What's the outlook for the IPO market this year? Everyone seems to agree: It could be disappointing, or it could rebound in the second half.

And, oh -- there's SoulCycle.

SoulCycle, after all, filed for its IPO back in July, and has many of the qualities that investors like: It's profitable, it's growing, its customers are sufficiently fanatical, and it's got plenty of room to expand. With a backlog of companies looking to get out the door, SoulCycle is the one that seems to have stoked the most anticipation.

Aside from that, the only consensus is that the IPO market, at least for venture-backed IPOs, will be off to a slow start. "The IPO market for 2016 could be very weak or there could be a decent pickup," says Kathleen Smith, principal with Renaissance Capital and manager of Renaissance's IPO-focused ETFs. "Certainly at the beginning of 2016, it's going to start out fairly slowly."

Whether or not the IPO market picks up speed, and when, will depend on the overall performance of the stock market, the performance of other companies that have recently gone public, and the willingness of those companies waiting in the wings to take significant haircuts on their valuations.

"We have to start seeing some liquidity and some good exits," says Anand Sandwal, co-founder and CEO of researchers CB Insights. "People have to see some sustained goodness."

So far, that hasn't happened. Overall, IPOs that went out last year aren't trading all that well.
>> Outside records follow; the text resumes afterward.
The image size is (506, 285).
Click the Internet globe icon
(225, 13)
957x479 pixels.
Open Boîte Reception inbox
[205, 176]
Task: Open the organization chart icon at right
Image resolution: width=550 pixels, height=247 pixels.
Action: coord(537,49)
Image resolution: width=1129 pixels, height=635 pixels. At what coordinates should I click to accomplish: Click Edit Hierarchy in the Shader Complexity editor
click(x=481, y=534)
Yes, Square, priced at $9 a share in November, well below the $15.46 a share at which it last raised money from private investors, then traded as high as $13.50 before the close of 2015. But in aggregate, says Smith, recent IPOs are trading at about eight percent below the wider market.
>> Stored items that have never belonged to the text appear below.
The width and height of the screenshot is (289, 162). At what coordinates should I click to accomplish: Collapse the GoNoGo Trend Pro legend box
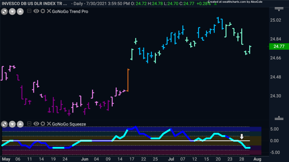tap(29, 11)
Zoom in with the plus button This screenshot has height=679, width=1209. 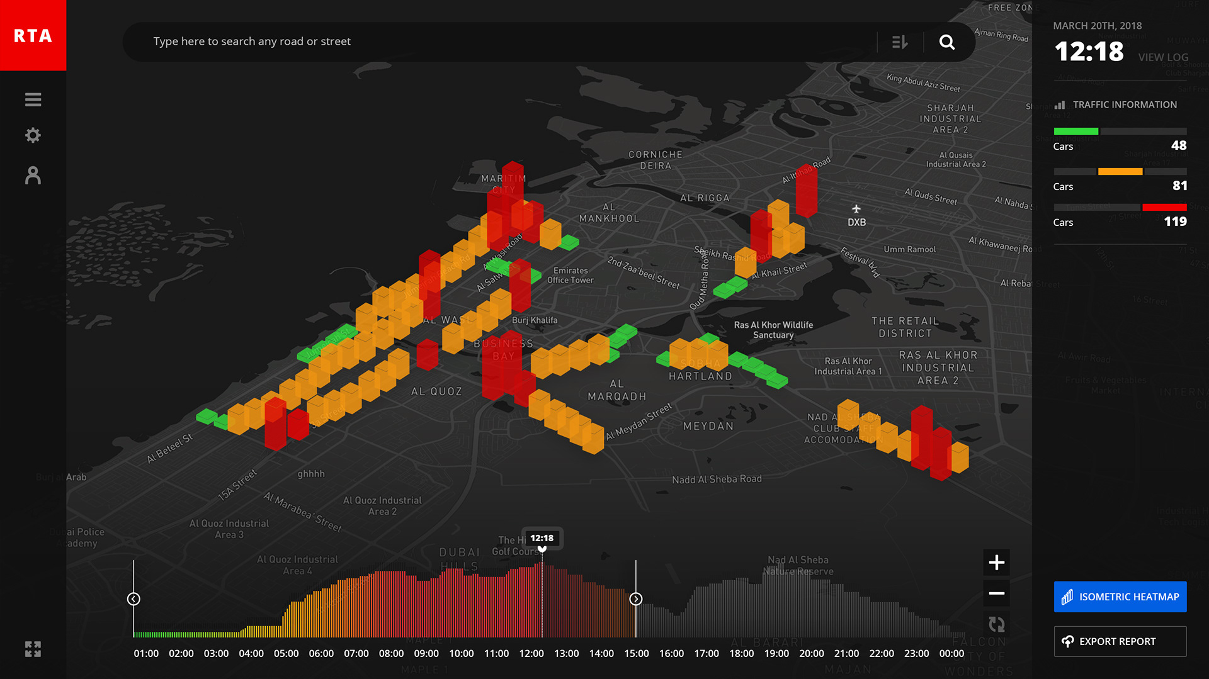coord(996,562)
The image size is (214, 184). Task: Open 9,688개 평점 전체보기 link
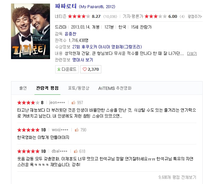coord(177,177)
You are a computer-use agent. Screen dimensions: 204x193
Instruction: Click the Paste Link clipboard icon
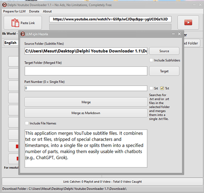click(x=15, y=23)
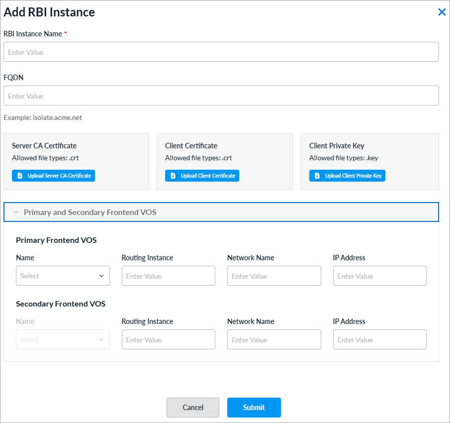The height and width of the screenshot is (423, 450).
Task: Upload a Server CA Certificate
Action: [53, 175]
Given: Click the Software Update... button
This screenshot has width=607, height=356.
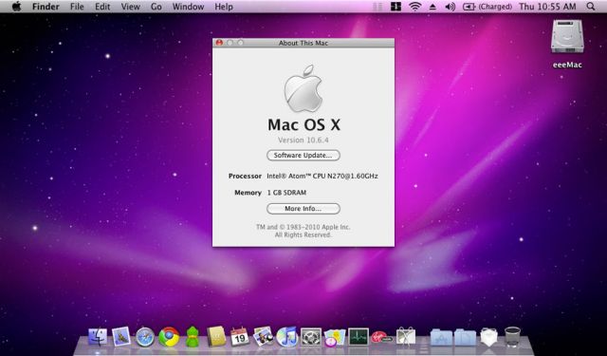Looking at the screenshot, I should (304, 156).
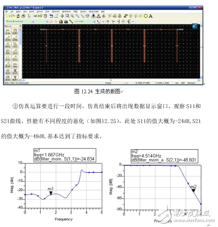The height and width of the screenshot is (227, 218).
Task: Select the text tool letter A
Action: coord(151,16)
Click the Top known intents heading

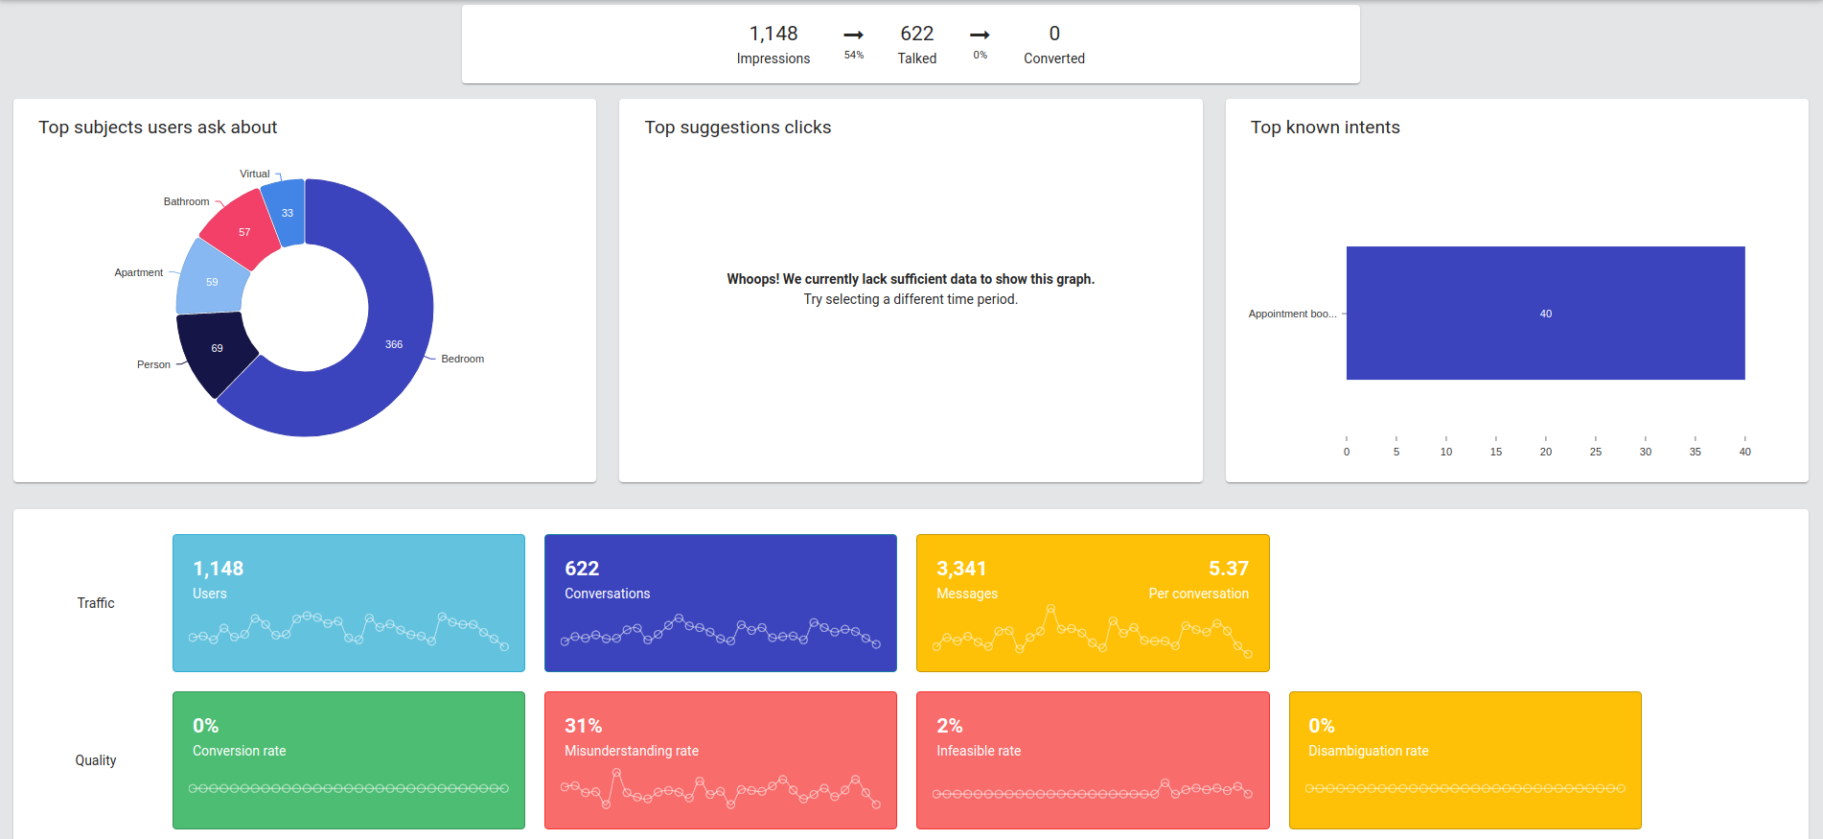tap(1325, 128)
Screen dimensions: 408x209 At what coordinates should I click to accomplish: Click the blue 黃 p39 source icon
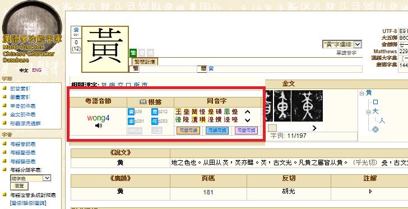[x=131, y=112]
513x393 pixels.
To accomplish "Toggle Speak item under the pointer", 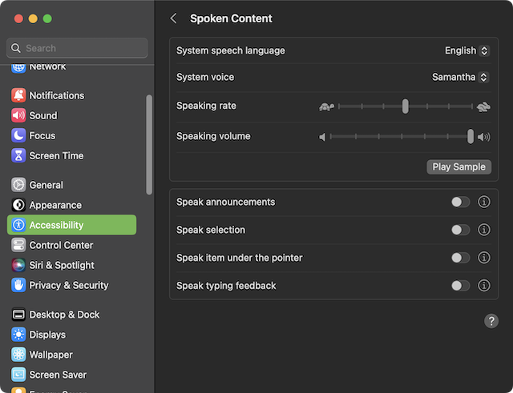I will point(460,259).
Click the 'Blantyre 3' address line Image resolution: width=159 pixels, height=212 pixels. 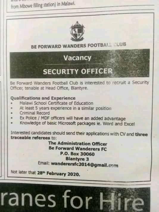coord(77,159)
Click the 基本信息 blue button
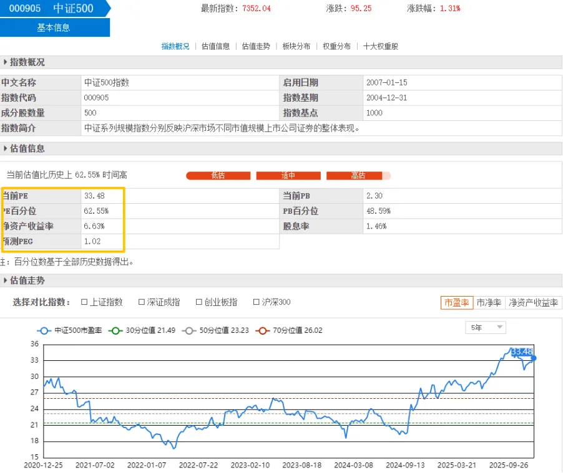Viewport: 563px width, 473px height. [x=54, y=27]
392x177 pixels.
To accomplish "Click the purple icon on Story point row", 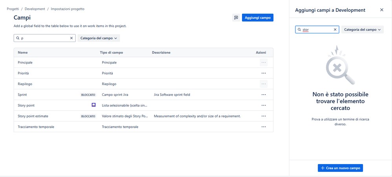I will [x=93, y=105].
That's a problem for other private companies looking to get out the door. "The best performers in the market have been Amazon and Netflix," says Smith. "Why would you buy [shares in a] money-losing new company if you have those names to give you double-digit returns?"

Another issue is volatility, which also makes it harder for companies to go public. A roadshow, during which the CEO and other senior execs pitch their company to investors, generally lasts a week or a bit more. Dramatically swinging stock prices, such as those at the beginning of January, make it very hard to determine the right price for soon-to-be-issued shares.

"Generally, companies can't go on the road when there's that much volatility," says Mike Gould, a capital markets partner at PricewaterhouseCoopers. "You can't have the price be X on Monday and Y on Friday." It doesn't matter where the volatility comes from: fluctuations in Chinese currency can dash a startup's plans just as easily as supply-chain problems at home.

The result is a defensive stance among investors, and a preference for profits over growth. That means the two types of companies most likely to go public are those that are profitable and growing (again, SoulCycle), and those that need the money or the flexibility that comes with going public and either don't have big concerns about their valuations or are willing to brave them.

Square is often cited as an example of the latter, with the theory being that it wanted to get out the door before the IPO environment got any worse, and management knew a hit on valuation was the price it would pay. Square now has the ability to tap the public markets for further financing, if necessary, and is better able to use its shares as currency in acquisitions.

"They likely knew they were coming below their last private round, based on the price at which they marketed the IPO," says David Erickson, a senior fellow and lecturer in the finance department at Wharton, and a former operating partner at Bessemer Venture Partners. "Being an early public unicorn provides advantages you can't necessarily have as private company."

PureStorage, which went public in October, probably didn't perceive valuation problems with its IPO. Its most recent private round before the IPO valued it at $3 billion; the IPO, at $3.1 billion.

Many of the so-called unicorn companies probably could go public -- but, most likely, at prices they wouldn't like. In the fourth quarter of 2015, says Smith, the average IPO priced at 15 percent below the midpoint of its filing range. "That's significant," she says. And it's probably enough to convince those who don't need the cash to stay on the sideline -- at least until the wider market looks a little more bullish.